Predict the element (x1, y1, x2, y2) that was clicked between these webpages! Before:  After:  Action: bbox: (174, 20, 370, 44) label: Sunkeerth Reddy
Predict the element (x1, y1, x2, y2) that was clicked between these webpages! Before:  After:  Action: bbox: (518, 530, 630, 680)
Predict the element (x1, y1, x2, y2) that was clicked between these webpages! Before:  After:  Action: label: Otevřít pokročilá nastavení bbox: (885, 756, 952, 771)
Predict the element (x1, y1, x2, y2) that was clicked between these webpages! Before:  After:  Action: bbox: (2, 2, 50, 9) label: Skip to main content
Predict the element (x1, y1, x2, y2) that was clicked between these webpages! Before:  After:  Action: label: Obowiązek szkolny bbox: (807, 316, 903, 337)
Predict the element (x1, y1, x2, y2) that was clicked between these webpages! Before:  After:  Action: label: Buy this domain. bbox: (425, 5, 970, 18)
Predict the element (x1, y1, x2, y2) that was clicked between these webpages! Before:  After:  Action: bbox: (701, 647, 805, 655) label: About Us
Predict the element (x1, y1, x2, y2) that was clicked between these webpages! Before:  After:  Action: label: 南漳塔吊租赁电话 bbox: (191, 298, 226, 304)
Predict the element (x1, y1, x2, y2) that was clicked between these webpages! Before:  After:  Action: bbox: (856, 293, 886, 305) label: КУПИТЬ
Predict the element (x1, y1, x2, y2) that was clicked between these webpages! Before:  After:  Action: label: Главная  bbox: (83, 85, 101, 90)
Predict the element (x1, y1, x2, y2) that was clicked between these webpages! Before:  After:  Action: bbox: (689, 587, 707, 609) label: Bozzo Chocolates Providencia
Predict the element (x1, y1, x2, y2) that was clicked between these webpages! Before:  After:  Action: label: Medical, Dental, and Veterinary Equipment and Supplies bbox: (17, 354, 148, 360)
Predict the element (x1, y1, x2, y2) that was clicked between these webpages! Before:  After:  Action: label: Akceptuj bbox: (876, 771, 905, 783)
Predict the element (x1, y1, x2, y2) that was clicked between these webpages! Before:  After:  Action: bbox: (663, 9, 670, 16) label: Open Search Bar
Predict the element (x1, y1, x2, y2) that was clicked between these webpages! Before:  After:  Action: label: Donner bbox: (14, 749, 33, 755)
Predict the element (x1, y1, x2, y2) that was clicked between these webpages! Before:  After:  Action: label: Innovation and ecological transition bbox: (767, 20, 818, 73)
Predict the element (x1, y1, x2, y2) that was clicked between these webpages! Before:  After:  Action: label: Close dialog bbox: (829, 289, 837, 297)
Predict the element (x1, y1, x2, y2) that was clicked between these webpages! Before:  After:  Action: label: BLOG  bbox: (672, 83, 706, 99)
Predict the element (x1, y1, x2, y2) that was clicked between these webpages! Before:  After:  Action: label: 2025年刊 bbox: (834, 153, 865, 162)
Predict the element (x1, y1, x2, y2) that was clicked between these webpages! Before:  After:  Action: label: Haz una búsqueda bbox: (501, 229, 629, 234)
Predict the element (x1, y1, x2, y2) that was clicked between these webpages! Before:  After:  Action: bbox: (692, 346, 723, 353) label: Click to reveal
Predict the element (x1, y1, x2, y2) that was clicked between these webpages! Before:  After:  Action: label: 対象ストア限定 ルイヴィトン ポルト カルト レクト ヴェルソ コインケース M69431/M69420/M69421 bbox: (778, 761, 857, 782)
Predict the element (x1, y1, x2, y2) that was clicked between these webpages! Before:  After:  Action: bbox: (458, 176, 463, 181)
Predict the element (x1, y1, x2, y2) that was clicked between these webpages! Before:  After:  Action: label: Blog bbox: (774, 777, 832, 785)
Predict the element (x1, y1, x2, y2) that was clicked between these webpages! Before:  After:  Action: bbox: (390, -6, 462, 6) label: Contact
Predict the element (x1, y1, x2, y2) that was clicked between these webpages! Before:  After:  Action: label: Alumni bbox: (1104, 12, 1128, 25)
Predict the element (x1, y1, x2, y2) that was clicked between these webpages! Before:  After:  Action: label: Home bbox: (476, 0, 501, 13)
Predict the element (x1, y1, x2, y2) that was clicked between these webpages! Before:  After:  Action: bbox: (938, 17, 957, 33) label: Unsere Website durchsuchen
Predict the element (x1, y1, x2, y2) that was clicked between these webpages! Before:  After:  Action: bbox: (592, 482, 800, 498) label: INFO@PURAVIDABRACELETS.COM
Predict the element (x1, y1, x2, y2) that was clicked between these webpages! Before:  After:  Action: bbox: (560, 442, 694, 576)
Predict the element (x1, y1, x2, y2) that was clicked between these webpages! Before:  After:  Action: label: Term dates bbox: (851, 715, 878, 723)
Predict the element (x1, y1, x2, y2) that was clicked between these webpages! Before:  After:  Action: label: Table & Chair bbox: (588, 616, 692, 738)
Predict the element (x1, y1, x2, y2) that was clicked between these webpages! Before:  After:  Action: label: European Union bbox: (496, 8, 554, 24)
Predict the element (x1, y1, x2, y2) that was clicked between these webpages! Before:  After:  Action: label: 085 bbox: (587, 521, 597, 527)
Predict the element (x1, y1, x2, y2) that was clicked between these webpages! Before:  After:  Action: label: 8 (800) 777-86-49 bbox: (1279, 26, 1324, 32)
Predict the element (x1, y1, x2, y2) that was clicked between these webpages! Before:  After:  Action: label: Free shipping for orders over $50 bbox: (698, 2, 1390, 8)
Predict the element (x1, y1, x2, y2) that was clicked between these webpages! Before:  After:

┄┄┄┄┄┄┄┄┄┄┄┄┄┄┄┄┄┄┄┄

* Written problem *
Copy the rows starting with the line that contains "298, 226, 304)" and going on through the line that contains "354, 148, 360)", replacing "webpages" with "pages" and leaving everything else unchanged.

* Correct output *
Predict the element (x1, y1, x2, y2) that was clicked between these pages! Before:  After:  Action: label: 南漳塔吊租赁电话 bbox: (191, 298, 226, 304)
Predict the element (x1, y1, x2, y2) that was clicked between these pages! Before:  After:  Action: bbox: (856, 293, 886, 305) label: КУПИТЬ
Predict the element (x1, y1, x2, y2) that was clicked between these pages! Before:  After:  Action: label: Главная  bbox: (83, 85, 101, 90)
Predict the element (x1, y1, x2, y2) that was clicked between these pages! Before:  After:  Action: bbox: (689, 587, 707, 609) label: Bozzo Chocolates Providencia
Predict the element (x1, y1, x2, y2) that was clicked between these pages! Before:  After:  Action: label: Medical, Dental, and Veterinary Equipment and Supplies bbox: (17, 354, 148, 360)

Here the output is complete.